== Texto de estudo ==

Saímos os dois, atordoados, e saíram também os visitados, que nos seguiam (num Ford Mustang, que é para as pessoas que sabem destas coisas perceberem que eram pessoas de representação). Parece que nestes entretantos caí redondo no chão, perante a comoção geral, sangrando da testa, que já na altura era larga, desimpedida e franca. E como um médico conhecido na minha longínqua cidade estivesse de férias em Lagoa, não longe, foi para lá que me levaram. O médico examinou o ferido, que entretanto tinha recuperado os seus espíritos, e declarou que aquilo não era nada, apenas tinha de coser. Fomos portanto todos ao hospital local (ou clínica, ou enfermaria, ou lá o que era), aberto naquela instância de propósito para acolher o forasteiro. Lembro-me que a enfermeira, chamada de seu sossego para a intervenção, cozeu os instrumentos e o fio numa panela; e que apresentou o resultado no respectivo testo, virado ao contrário, o que me pareceu um procedimento altamente heterodoxo. O médico (uma jóia de pessoa, que já morreu) apenas resmungou que aquele fio (chamou-lhe outro nome, não me lembro) era demasiado grosso, pelo que iria ficar com uma cicatriz. Fiquei efectivamente, discretíssima e que acabou por desaparecer ao cabo de muitos anos, conferindo-me inclusive, enquanto durou, alguma personalidade.
E então, esta historieta tem moral? Poderia ter, se me lançasse num comovente exórdio da desgraça daqueles tempos pregressos contrastada com as maravilhas do presente. O que temperaria com a reflexão de que então o país crescia economicamente a velocidade vertiginosa, o que nunca mais voltou a suceder; que, mais de 50 anos volvidos, qualquer comparação resulta sempre, em muitos aspectos, vantajosa para o presente, em Portugal ou em qualquer parte do mundo, porque entretanto o progresso científico e tecnológico, mais a acumulação de riqueza, melhoraram a vida das pessoas.

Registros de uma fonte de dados
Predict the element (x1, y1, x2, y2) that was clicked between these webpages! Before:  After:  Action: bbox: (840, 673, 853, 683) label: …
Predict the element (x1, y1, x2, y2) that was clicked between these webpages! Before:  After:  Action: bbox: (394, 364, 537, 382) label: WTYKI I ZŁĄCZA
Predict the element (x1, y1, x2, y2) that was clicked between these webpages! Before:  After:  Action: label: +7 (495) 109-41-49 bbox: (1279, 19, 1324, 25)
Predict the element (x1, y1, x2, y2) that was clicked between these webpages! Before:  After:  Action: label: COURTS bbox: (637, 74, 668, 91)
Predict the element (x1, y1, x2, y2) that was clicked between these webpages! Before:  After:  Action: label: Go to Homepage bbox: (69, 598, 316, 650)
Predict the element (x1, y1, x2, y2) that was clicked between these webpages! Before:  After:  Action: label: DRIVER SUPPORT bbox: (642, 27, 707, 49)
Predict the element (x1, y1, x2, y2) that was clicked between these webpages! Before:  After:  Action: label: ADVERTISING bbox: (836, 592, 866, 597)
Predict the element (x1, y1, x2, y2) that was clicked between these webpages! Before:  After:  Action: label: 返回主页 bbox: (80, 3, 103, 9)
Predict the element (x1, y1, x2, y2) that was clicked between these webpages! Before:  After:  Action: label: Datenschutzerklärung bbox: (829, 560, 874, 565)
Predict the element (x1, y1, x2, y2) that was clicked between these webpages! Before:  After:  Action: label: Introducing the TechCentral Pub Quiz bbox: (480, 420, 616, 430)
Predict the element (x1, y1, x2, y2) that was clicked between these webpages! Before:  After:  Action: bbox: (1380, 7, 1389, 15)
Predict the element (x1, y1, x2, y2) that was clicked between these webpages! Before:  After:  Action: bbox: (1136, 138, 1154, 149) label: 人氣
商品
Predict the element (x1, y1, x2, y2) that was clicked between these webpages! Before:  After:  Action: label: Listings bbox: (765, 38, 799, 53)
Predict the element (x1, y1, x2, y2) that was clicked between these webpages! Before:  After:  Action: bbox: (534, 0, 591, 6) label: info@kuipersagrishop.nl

== Perguntas ==
• 1. Edite o trecho do texto de estudo entre "E então, esta" e "vida das pessoas.", inclusive, trocando "vertiginosa" por "impressionante".
• 2. Por favor, explique em uma a três frases por que, segundo o texto de estudo, a comparação feita mais de 50 anos depois resulta sempre vantajosa para o presente em muitos aspectos.
Os registros não têm relação com o texto de estudo.

== Respostas em ordem ==
• 1.
E então, esta historieta tem moral? Poderia ter, se me lançasse num comovente exórdio da desgraça daqueles tempos pregressos contrastada com as maravilhas do presente. O que temperaria com a reflexão de que então o país crescia economicamente a velocidade impressionante, o que nunca mais voltou a suceder; que, mais de 50 anos volvidos, qualquer comparação resulta sempre, em muitos aspectos, vantajosa para o presente, em Portugal ou em qualquer parte do mundo, porque entretanto o progresso científico e tecnológico, mais a acumulação de riqueza, melhoraram a vida das pessoas.

• 2. Porque, entretanto, o progresso científico e tecnológico, somado à acumulação de riqueza, melhorou a vida das pessoas, em Portugal ou em qualquer parte do mundo.